A French serial killer nicknamed the “bikini killer” for a string of murders throughout Asia in the 1970s was recovering after having open heart surgery in Nepal yesterday, his wife and a doctor said.
Charles Sobhraj, 73, who is currently serving a life sentence for two murders in Kathmandu in 1975, underwent a five-hour surgery to repair the valves in his heart.
“The good news is that the operation was a success,” Sobhraj’s wife Nihita Biswas said.
“It was a four-hour surgery but they had to extend it for another hour because they found that the other valve was also damaged. Right now they say that he’s stable.”
Raamesh Koirala – one of three surgeons involved in the complicated procedure – said Sobhraj would remain sedated for 24 hours.
“We cannot say he is out of danger for 24 hours and maybe longer. But the operation was normal,” said the surgeon, who is a distant relative of Biswas.
The ageing conman – who has been implicated in more than 20 killings – is under tight security in hospital because of threats made against his life, his wife said.

_TASKS TO CARRY OUT_.
(A) Reproduce word for word the part of the article on Sobhraj's heart surgery starting with "Raamesh Koirala –" and going on through "relative of Biswas.".
(B) Answer these questions from the article on Sobhraj's heart surgery:
(i) How old is Charles Sobhraj?
(ii) According to his wife, how many hours was the surgery first supposed to last?
(iii) For how long did Raamesh Koirala say Sobhraj would remain sedated?

Stored records
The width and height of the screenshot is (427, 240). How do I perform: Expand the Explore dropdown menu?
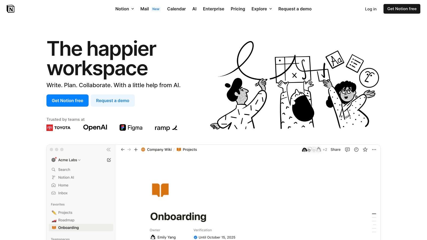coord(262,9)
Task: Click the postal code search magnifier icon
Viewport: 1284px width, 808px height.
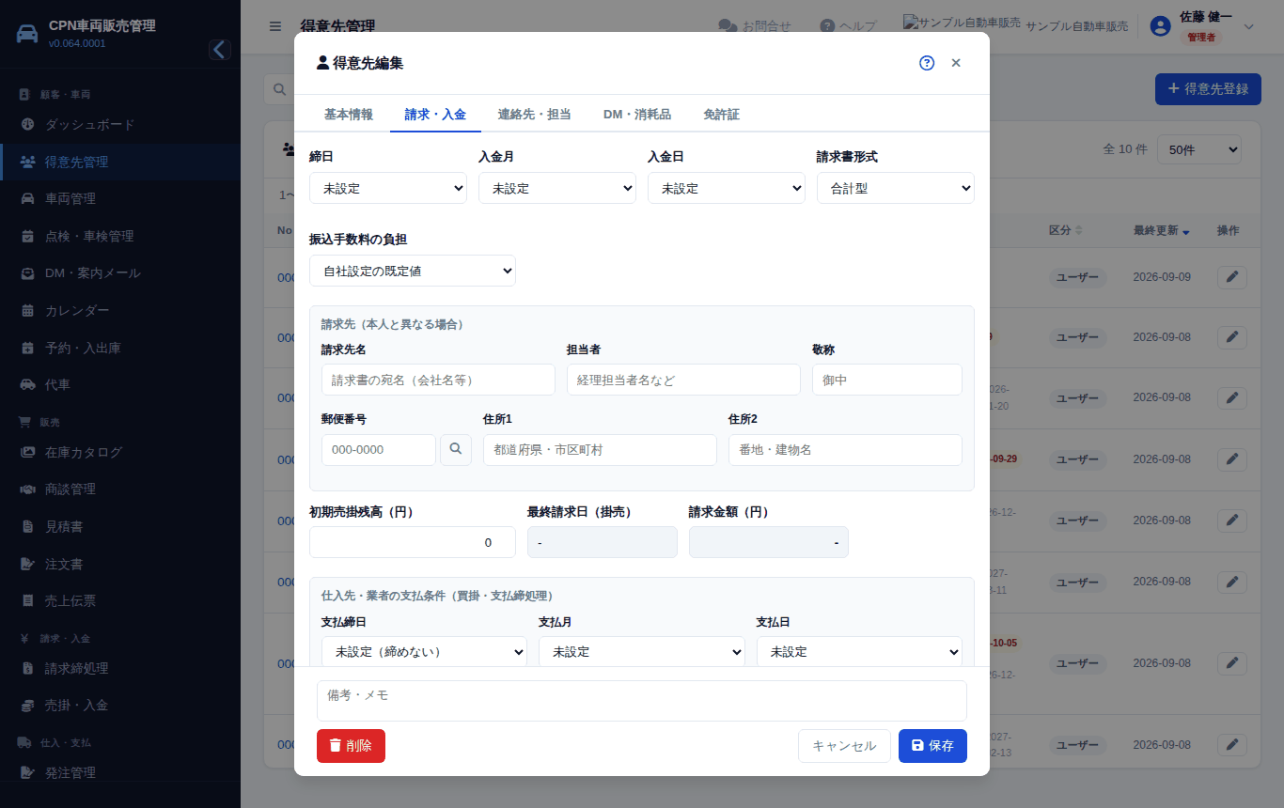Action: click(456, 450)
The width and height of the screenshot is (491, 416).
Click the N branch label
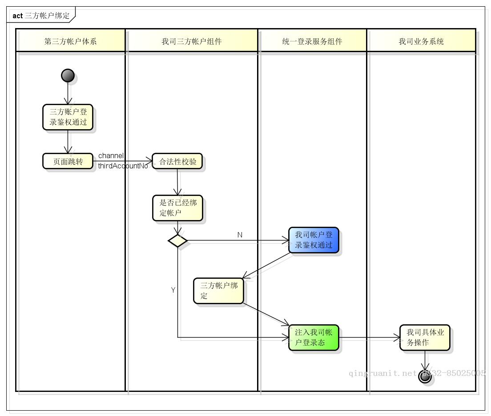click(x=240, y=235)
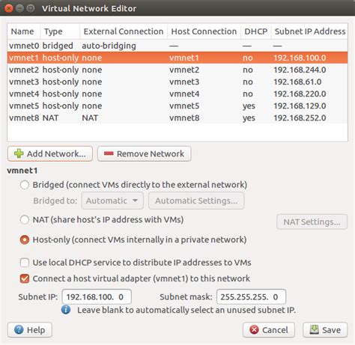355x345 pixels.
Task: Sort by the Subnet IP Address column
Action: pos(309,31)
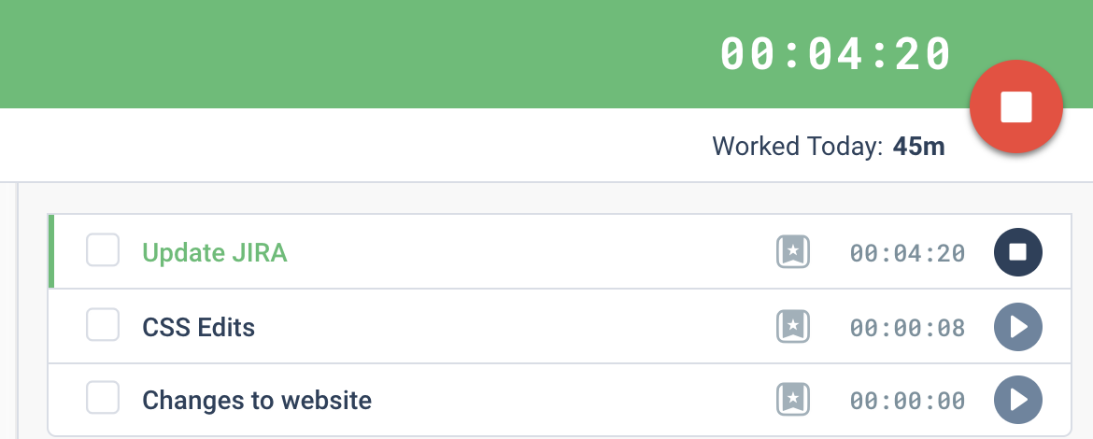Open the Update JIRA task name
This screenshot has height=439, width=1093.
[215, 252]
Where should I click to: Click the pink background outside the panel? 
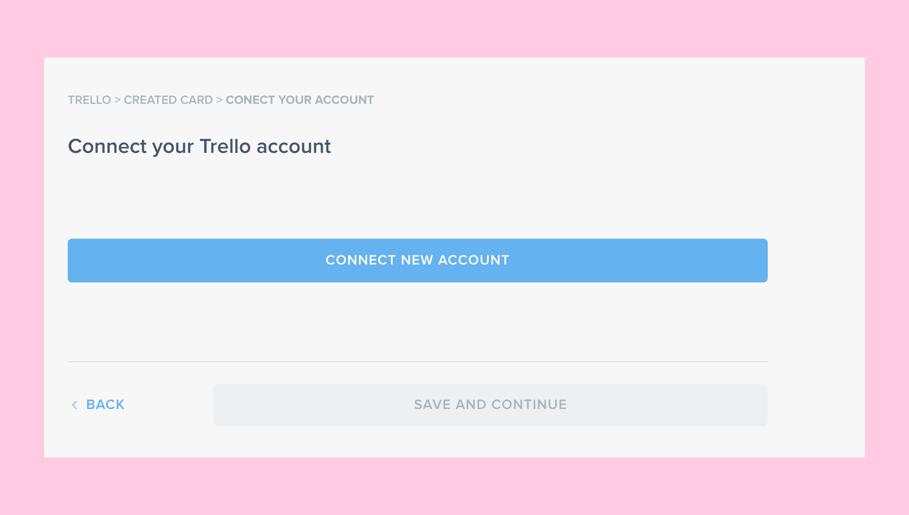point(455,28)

_RESULTS_.
(A)
Raamesh Koirala – one of three surgeons involved in the complicated procedure – said Sobhraj would remain sedated for 24 hours.
“We cannot say he is out of danger for 24 hours and maybe longer. But the operation was normal,” said the surgeon, who is a distant relative of Biswas.

(B)
(i) 73
(ii) Four hours
(iii) 24 hours